I perked immediately and said "Of course! Don't all pagans barter?" I had watched her move as if weighed by stone ... now her girth was no object in her movement. Surely, this size she must be due any day ... but she was dragging me! My husband, Jim, gave me a wink as she led me by hand across the yard ... each step lighter than the one before.
We reached her table. I made my selection and we hugged. When our hug parted she had tears in her eyes.
So did I.
Of all the prints sold all over the world each day, it's hers I remember the most.
To do artwork is a fantastic thing. But to have that artwork SO appreciated is something else entirely! Sometimes we are granted the chance to *See* what we do and how we may affect others. That is precious. That is sacred and something I keep very close to my heart.
mogswebsite.com: What a neat story.
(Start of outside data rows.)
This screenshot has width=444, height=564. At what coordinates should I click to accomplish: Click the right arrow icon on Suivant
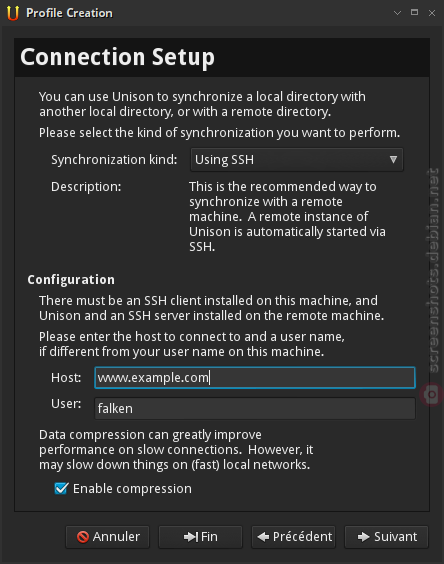[363, 537]
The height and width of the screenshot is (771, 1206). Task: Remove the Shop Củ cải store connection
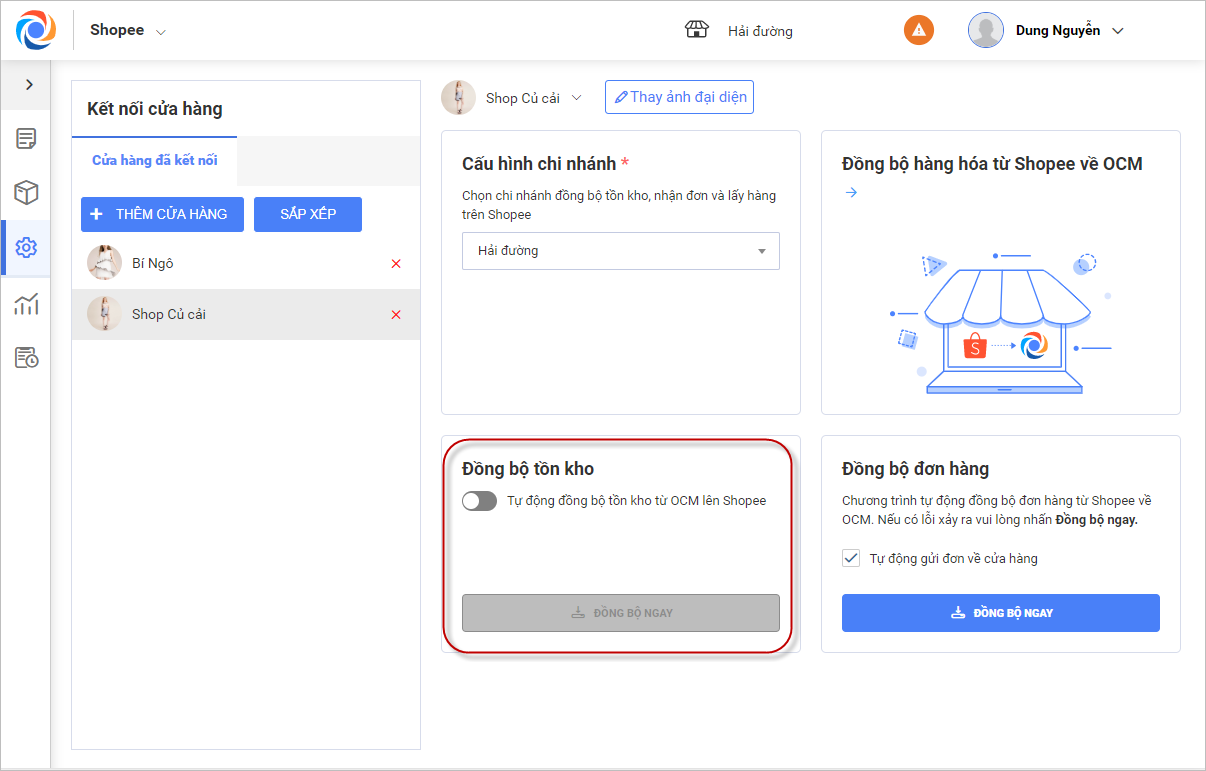point(396,315)
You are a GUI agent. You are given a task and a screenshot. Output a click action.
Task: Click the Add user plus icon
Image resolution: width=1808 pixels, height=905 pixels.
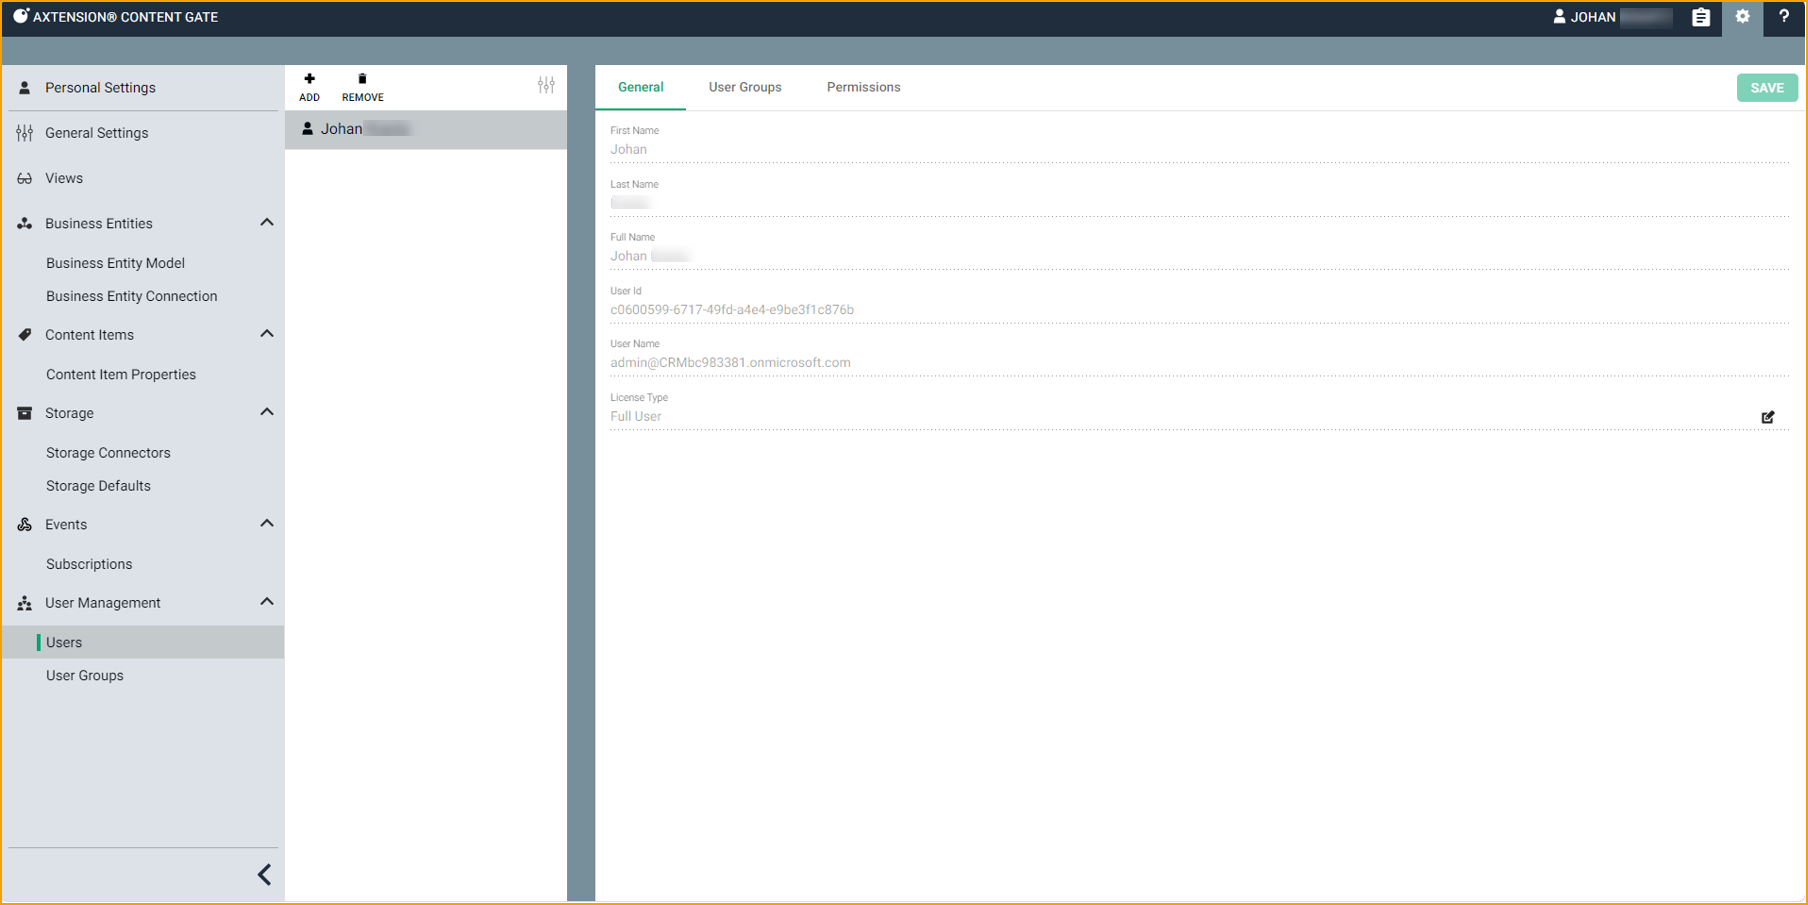coord(309,80)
You've noted an important distinction between simply ego and actually coming to terms with one's work.
Sabrina Underwood: And her trade? It is an honored item in my home ... a steady reminder that what I do may truly touch another.
mogswebsite.com: With words as your pen -- combine the use of stippling and cross-hatching in a drawing -- then add a watercolor wash. Describe what you've drawn ... the colors you've used ... and how you merged those three elements into one unusual work of art.
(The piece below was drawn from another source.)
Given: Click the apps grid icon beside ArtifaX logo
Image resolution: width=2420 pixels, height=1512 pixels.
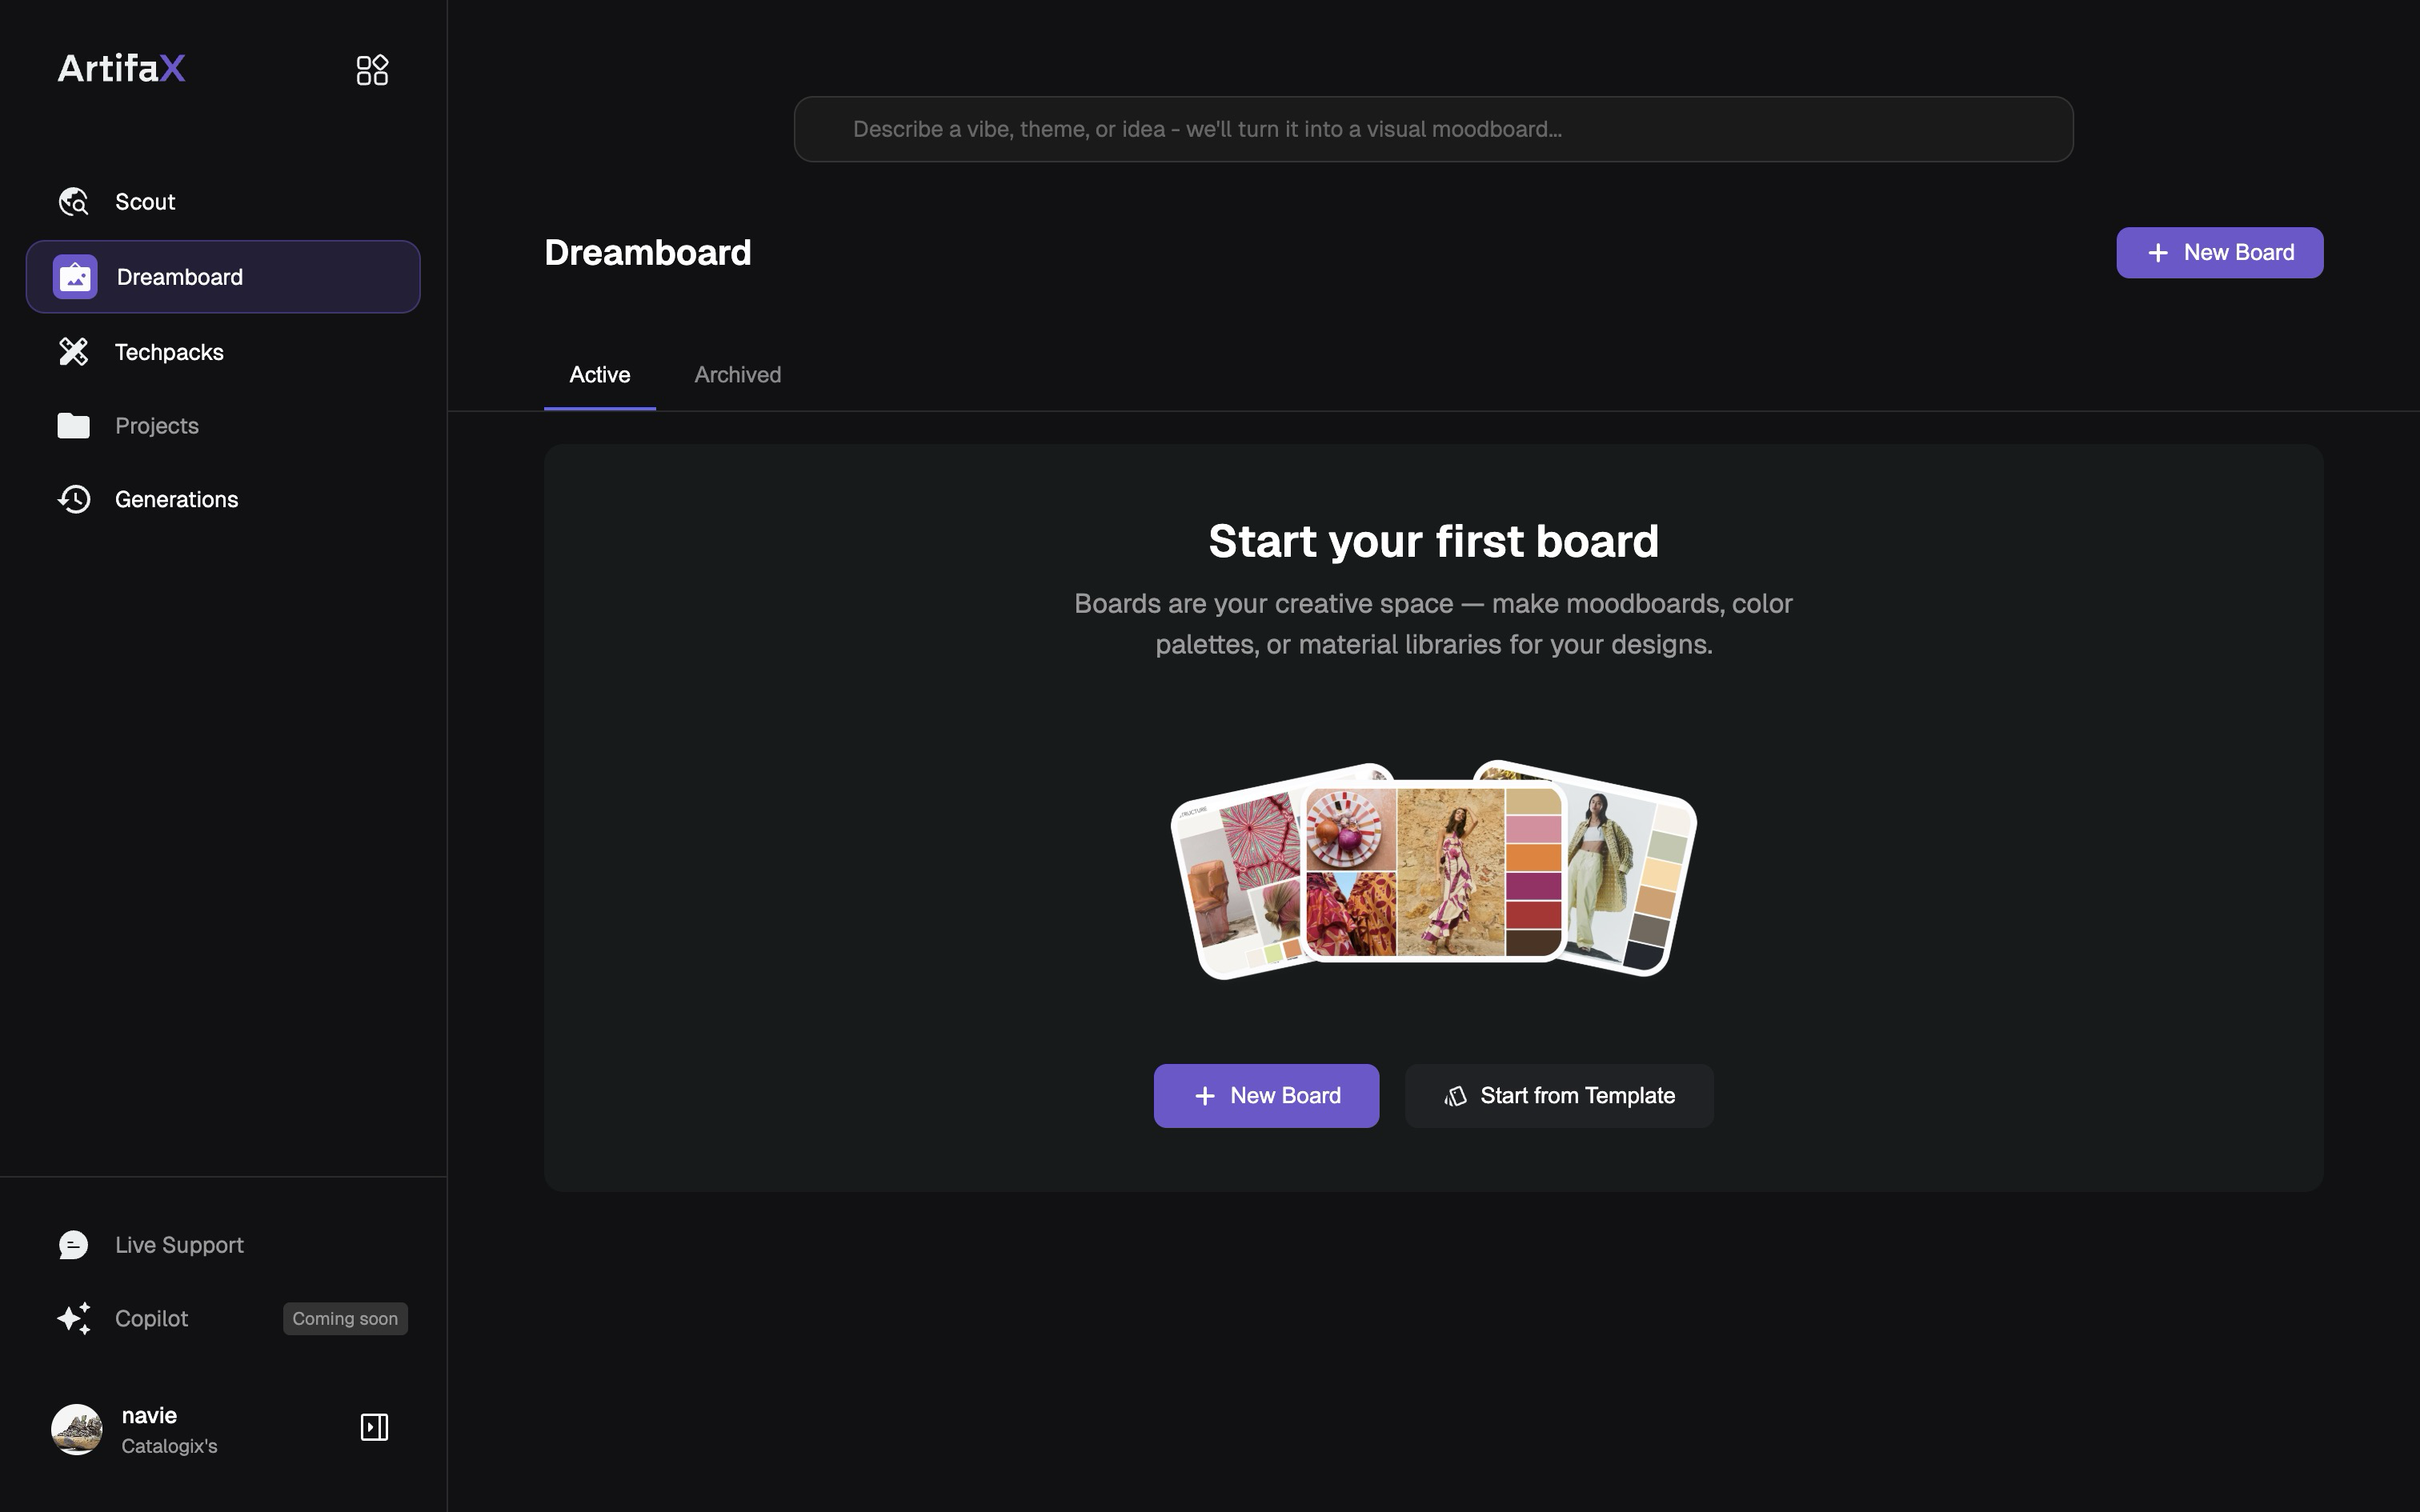Looking at the screenshot, I should 372,70.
Sabrina Underwood: Do you know why almost all of my artwork is crafted with black and white? Not only does it capture an Old World Style and feeling - but more importantly it allows YOU - the viewer - to add the color. Take the piece "Morgan" for example: Had I chosen to give her gown a deep amber color, someone who thinks of Morgan in blue will not connect with the piece ... nor green ... nor red ... nor violet ... you get the idea!
So just for fun ... not trying to avoid your question here ... but let's talk black and white and the many shades of gray that lie between.
Pen and Ink is like sculpting, building, sewing, cooking, even working at most any job ... each step is based upon the one before ... and so on ... and so on. Like any crafting the most exciting is when the art during these steps begets it's own personality. The image begins to emerge - sometimes matching what lies in the mind's eye and sometimes taking it's own direction!
The Goddess Diana has been portrayed many, many times throughout history, but I wonder how many artists dared meditate and bade her counsel? I had a different idea entirely prior to doing the piece "Diana" ...
yet one black line placed on white, clean paper ... Diana would be heard! And shades of gray she spoke ... clearly and distinctly ... Undeniable, down to the last detail...even the Spinone <the dog>.
There's an expression - a flow - a connection when such occurs that I feel Ink allows and the artwork evolves one tiny line at a time ... until full expression is released.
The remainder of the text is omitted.